Energy4.11.2024

Eskom under siege

Eskom taking the National Energy Regulator of South Africa (Nersa) to court over the issuance of distribution licences is a sign of the state utility attempting to preserve its monopoly on energy distribution.

This is according to Nersa’s head of electricity, Nhlanhla Gumede, who spoke to Newzroom Afrika following Eskom’s announcement that it is taking the regulator to court.

“As with Telkom back in the early 2000s, when new entrants came into the market, I’m sure you would have done anything to preserve your monopoly. That’s just the natural from businesses,” Gumede said.

“So, do I expect something different from Eskom? No. Eskom is doing what Eskom needs to.”

Eskom served Nersa with court documents following the regulator’s decision to award electricity trading licences to several private companies, including GreenCo Power, CBI Electric Apollo, Green Electron, and Discovery Green.

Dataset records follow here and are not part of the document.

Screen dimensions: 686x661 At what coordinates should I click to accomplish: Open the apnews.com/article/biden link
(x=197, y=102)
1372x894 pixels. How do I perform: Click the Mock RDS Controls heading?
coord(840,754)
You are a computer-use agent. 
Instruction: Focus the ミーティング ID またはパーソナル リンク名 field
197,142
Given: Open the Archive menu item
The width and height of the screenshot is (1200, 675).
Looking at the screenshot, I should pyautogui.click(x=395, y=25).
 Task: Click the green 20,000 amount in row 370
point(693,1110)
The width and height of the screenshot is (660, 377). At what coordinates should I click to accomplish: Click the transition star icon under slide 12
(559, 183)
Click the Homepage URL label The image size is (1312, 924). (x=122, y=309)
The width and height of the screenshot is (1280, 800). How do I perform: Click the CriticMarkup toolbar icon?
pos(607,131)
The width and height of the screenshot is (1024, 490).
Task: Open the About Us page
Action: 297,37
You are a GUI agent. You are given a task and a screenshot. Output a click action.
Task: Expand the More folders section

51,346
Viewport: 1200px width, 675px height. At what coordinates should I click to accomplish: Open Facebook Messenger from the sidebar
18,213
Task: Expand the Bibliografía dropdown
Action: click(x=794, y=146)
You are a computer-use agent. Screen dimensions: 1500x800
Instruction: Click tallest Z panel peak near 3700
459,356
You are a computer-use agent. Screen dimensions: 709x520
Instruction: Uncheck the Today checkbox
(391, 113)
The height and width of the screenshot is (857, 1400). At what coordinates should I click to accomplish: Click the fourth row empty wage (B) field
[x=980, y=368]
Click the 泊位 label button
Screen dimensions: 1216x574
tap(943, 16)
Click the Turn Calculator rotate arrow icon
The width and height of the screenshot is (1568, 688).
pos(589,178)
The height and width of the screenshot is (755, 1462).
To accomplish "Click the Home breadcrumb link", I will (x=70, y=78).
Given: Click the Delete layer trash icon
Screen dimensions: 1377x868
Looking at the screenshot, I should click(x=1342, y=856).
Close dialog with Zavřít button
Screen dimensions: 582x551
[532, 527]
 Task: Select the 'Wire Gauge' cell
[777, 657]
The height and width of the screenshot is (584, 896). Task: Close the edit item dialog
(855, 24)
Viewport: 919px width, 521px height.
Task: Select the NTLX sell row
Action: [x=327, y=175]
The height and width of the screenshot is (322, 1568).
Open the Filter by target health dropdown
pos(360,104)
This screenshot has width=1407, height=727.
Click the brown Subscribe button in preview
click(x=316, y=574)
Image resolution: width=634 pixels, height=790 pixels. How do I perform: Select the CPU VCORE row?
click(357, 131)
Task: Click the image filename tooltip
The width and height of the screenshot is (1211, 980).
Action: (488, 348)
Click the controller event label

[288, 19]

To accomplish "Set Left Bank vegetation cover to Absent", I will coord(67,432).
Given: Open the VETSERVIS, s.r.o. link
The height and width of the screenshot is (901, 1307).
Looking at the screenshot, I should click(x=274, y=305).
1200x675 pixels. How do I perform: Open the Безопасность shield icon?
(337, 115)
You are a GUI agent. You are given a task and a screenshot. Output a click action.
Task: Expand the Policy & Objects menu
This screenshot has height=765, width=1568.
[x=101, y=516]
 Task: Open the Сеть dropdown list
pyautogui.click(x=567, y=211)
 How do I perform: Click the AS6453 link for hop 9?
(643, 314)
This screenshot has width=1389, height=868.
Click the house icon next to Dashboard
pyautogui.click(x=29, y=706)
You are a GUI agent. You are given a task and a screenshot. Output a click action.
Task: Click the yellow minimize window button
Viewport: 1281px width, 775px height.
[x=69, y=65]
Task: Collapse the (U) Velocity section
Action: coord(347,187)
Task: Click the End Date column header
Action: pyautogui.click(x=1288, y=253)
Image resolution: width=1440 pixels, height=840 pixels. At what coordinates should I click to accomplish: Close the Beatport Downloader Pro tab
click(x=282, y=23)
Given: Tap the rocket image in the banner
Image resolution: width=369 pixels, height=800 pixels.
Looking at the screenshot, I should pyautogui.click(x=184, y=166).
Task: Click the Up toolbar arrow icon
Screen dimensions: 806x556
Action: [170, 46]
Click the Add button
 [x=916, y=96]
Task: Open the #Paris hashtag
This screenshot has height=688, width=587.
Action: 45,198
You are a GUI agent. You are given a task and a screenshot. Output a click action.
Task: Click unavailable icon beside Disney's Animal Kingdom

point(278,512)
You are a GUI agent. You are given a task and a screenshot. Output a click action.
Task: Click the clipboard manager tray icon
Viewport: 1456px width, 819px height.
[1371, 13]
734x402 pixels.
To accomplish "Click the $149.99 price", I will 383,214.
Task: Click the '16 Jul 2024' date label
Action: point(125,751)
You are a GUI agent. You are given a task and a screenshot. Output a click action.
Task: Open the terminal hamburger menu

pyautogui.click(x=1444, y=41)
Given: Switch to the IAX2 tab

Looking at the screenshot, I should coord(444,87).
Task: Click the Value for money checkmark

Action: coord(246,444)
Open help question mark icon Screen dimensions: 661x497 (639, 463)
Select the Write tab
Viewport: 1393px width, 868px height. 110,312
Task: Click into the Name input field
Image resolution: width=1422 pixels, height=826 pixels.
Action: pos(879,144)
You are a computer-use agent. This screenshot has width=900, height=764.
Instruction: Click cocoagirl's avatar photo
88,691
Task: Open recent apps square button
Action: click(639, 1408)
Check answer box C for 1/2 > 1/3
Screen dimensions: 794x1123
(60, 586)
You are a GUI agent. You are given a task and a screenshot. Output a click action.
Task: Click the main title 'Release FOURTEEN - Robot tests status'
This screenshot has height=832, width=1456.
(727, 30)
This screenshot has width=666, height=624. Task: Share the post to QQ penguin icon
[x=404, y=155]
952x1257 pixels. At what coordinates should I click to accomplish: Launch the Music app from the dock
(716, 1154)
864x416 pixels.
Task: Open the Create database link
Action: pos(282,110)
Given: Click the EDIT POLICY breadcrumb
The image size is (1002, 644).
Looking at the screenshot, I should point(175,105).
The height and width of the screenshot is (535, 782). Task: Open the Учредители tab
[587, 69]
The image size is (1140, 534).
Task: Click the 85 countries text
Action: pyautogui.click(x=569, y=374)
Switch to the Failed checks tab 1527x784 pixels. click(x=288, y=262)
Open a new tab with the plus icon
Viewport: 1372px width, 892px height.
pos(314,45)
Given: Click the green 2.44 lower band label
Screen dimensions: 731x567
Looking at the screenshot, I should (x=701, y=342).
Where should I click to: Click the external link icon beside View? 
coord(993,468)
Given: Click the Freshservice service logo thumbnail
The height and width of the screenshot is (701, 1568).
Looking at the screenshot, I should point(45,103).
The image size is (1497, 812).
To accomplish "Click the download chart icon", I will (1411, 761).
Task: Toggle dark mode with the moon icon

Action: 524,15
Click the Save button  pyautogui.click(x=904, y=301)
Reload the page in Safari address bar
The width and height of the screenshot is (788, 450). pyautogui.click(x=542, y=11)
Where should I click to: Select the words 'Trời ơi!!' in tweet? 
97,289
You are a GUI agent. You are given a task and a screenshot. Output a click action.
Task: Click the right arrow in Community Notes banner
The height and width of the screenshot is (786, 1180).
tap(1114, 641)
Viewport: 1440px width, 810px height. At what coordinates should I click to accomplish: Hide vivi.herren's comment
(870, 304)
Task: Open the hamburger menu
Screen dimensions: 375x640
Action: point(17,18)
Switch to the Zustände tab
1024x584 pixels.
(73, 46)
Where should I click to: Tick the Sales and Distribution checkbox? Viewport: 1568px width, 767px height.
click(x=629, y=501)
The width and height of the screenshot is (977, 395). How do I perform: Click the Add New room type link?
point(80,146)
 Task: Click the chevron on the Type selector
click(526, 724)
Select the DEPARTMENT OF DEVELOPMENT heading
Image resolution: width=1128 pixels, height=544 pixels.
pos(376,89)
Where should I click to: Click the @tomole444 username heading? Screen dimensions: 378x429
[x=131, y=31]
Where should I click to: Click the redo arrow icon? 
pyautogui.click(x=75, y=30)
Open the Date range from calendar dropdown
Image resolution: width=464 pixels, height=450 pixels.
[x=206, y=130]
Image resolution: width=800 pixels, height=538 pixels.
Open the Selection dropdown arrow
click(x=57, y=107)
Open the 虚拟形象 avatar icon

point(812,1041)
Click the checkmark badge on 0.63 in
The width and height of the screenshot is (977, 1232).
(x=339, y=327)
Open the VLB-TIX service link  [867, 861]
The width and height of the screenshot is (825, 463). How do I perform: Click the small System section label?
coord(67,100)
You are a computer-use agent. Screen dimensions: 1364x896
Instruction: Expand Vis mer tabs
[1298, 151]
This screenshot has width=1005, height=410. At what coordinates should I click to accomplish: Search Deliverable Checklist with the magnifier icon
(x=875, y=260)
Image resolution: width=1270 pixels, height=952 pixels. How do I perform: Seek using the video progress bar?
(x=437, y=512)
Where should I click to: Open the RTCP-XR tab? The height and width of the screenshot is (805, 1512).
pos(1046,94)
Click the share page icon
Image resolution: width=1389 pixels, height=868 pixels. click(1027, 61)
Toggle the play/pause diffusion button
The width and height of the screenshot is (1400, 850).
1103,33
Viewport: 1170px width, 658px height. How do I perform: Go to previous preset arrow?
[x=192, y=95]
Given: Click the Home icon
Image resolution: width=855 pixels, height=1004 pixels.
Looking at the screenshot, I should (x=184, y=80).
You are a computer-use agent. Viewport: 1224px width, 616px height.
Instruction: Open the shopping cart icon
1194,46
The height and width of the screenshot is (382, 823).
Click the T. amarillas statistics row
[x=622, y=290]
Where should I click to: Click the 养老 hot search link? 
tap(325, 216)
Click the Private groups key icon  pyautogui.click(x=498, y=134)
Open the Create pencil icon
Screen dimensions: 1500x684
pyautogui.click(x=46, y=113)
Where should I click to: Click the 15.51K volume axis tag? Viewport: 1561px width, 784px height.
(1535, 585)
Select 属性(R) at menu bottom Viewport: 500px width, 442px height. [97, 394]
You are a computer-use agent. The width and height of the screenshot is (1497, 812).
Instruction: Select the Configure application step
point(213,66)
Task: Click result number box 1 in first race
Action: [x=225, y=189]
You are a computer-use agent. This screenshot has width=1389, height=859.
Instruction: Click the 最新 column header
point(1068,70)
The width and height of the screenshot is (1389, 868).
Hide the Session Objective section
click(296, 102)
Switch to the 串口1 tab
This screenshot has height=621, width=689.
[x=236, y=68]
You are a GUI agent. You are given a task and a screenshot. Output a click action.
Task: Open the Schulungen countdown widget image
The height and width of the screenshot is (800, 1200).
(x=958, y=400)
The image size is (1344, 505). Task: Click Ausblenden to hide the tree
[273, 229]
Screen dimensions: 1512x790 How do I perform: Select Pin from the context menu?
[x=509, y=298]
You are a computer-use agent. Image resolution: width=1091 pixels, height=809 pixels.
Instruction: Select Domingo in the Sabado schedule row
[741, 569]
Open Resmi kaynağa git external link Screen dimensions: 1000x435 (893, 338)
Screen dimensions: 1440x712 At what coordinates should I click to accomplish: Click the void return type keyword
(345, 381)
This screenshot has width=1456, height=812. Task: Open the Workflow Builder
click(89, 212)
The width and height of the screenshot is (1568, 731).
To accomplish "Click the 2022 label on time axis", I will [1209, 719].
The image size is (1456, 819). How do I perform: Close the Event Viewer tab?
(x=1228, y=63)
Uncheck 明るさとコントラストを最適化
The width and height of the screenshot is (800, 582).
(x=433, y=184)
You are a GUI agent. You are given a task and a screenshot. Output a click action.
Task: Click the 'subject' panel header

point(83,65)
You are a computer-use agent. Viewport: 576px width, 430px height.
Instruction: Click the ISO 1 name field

Gumede explains that these trading licenses grant firms the right to buy and sell electricity.

He notes that unlike other licences issued by Nersa, where there can only be one holder in the country or a given area, there is no limit to the number of entities that can hold trading licences.

“We come from an era in South Africa where you have local authorities who had the right to exclusively supply and trade in their areas of operation, which Eskom also has,” says Gumede.

“However, this changed when the constitution changed, but it only existed on paper as there was only really one trader, PowerX.”

“In the past two years or so, we have added a few. I think we are closer to eight now,” he continued.

Gumede pointed out that the issuance of additional licences to increase competition is encouraged by the National Energy Act.

However, any stakeholder is allowed to take any decision by the regulator on review, including Eskom.

Despite the utility’s improved performance, its total sales declined by 1 TWh year-on-year in the first quarter of the 2025 financial year.

Nedbank economist Isaac Matshego said Eskom’s share of the power supply market is expected to decline further as more private electricity production comes online.

This will benefit South Africa’s economy by making the electricity supply more resilient and less reliant on the operations of a single entity.

Matshego also said that alternative electricity sources have proven far cheaper than Eskom’s in most cases.

This helps bring down overall inflation and eases the cost of doing business in South Africa, having a knock-on effect on economic growth.

It is also vital for companies to produce cleaner energy to supply their operations, as some of the country’s largest trading partners are considering imposing carbon taxes on imports.

Over 85% of Eskom’s electricity comes from coal, which means that many South African companies must reduce their reliance on fossil fuels to ensure their products remain globally competitive.

As such, a declining reliance on the utility’s electricity will ultimately be beneficial for South African businesses.

However, it has pushed Eskom into a difficult position, with it needing to make up for declining sales by hiking its tariffs.

While its revenue for the first quarter rose by 15% compared to the same period last year, its sales volumes were 1 TWh lower.

This means its increased revenue primarily came from higher electricity tariffs on consumers.

Several energy analysts have warned that the utility’s declining sales trend may indicate a financial death spiral.

The move to small-scale renewable energy leaves Eskom with a higher percentage of non-paying customers.

To make up for the lost revenue, Eskom is implementing very high electricity price increases. This, in turn, drives more paying customers to install solar PV to save costs.

This downward spiral is accelerating, especially with South African businesses and households looking to mitigate load-shedding.